Maßstäbe für die Zukunft

Am Wochenende hieß es Abschied nehmen – von der Documenta 11 und auch von dem Projekt „kunstbar.tv“. Ins Leben gerufen wurde kunstbar.tv vom „Offenen Kanal Kassel“ und dem Hochschulfernsehen „univision“ mit dem Ziel, praktische Medienkompetenz im Umgang mit Kunst und Kultur am Beispiel der Documenta 11 zu vermitteln. Besucher konnten ihre Endrücke in einer selbst gestalteten Sendung thematisieren. Jeder Freitag war informativen Talkrunden vorbehalten. Projektleiter Stefan Bornemann ist mit der Resonanz sehr zufrieden. Viele Bürger hätten so einen Zugang zur modernen Kunst bekommen.

::::::

*AUFGABENLISTE*:
[A] Prüfe, ob die folgenden Aussagen mit dem Textauszug übereinstimmen: (i) Die Talkrunden fanden jeden Freitag statt. (ii) Der Projektleiter ist mit der Resonanz unzufrieden. (iii) Das Projekt sollte Medienkompetenz am Beispiel der Documenta 11 vermitteln. Antworte jeweils mit Ja oder Nein und zitiere die entscheidenden Worte des Textauszugs wörtlich.
[B] Gib die Passage aus dem Textauszug wortgetreu wieder, von „Am Wochenende hieß“ bis einschließlich „modernen Kunst bekommen.“.

*BEREITGESTELLTE DATEN*:
::::::

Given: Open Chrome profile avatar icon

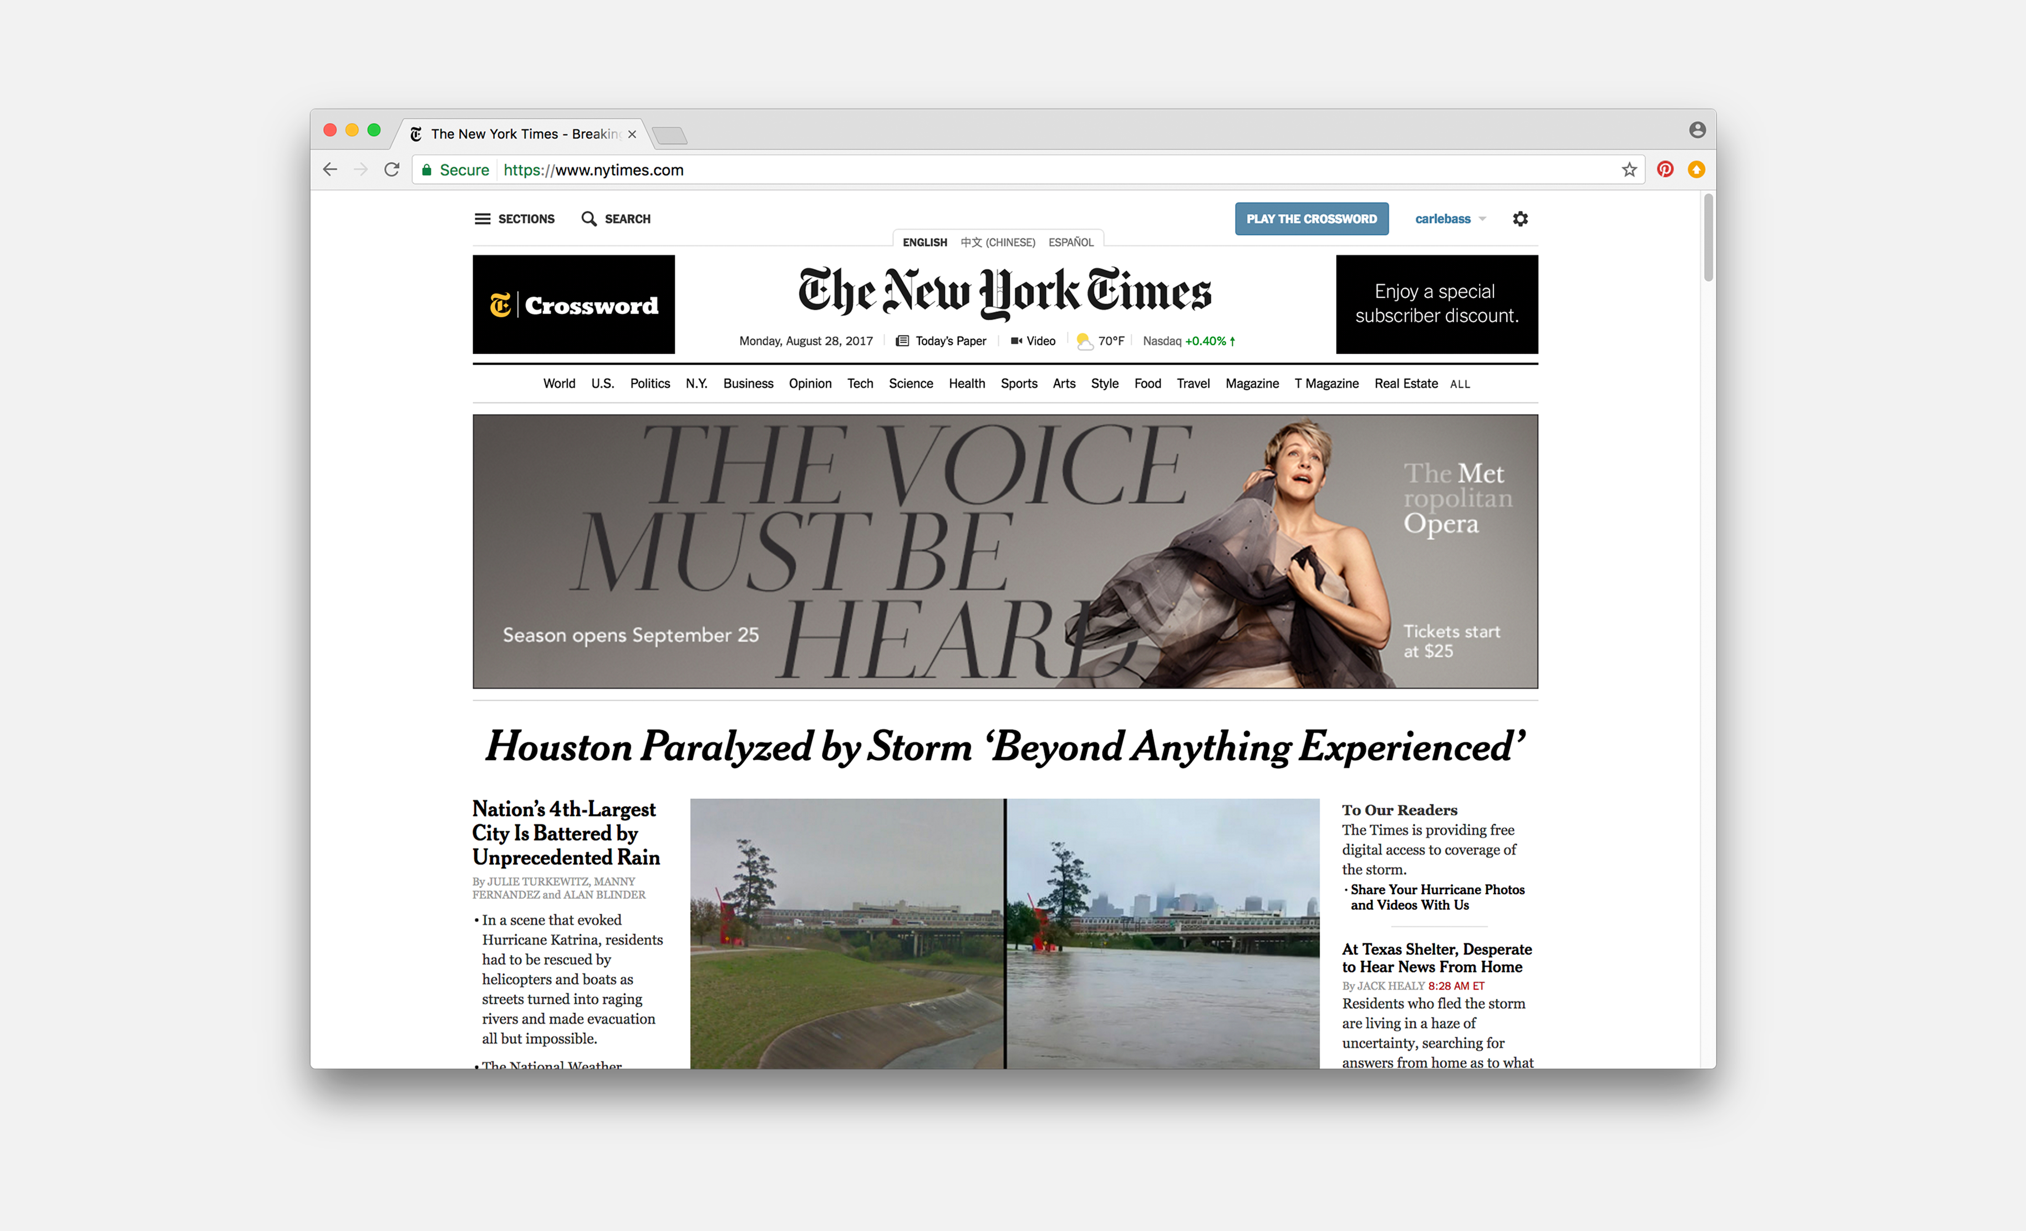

::::::

*ERWARTETE ERGEBNISSE*:
[A]
(i) Ja: „Jeder Freitag war informativen Talkrunden vorbehalten.“
(ii) Nein: „Projektleiter Stefan Bornemann ist mit der Resonanz sehr zufrieden.“
(iii) Ja: „praktische Medienkompetenz im Umgang mit Kunst und Kultur am Beispiel der Documenta 11 zu vermitteln“

[B]
Am Wochenende hieß es Abschied nehmen – von der Documenta 11 und auch von dem Projekt „kunstbar.tv“. Ins Leben gerufen wurde kunstbar.tv vom „Offenen Kanal Kassel“ und dem Hochschulfernsehen „univision“ mit dem Ziel, praktische Medienkompetenz im Umgang mit Kunst und Kultur am Beispiel der Documenta 11 zu vermitteln. Besucher konnten ihre Endrücke in einer selbst gestalteten Sendung thematisieren. Jeder Freitag war informativen Talkrunden vorbehalten. Projektleiter Stefan Bornemann ist mit der Resonanz sehr zufrieden. Viele Bürger hätten so einen Zugang zur modernen Kunst bekommen.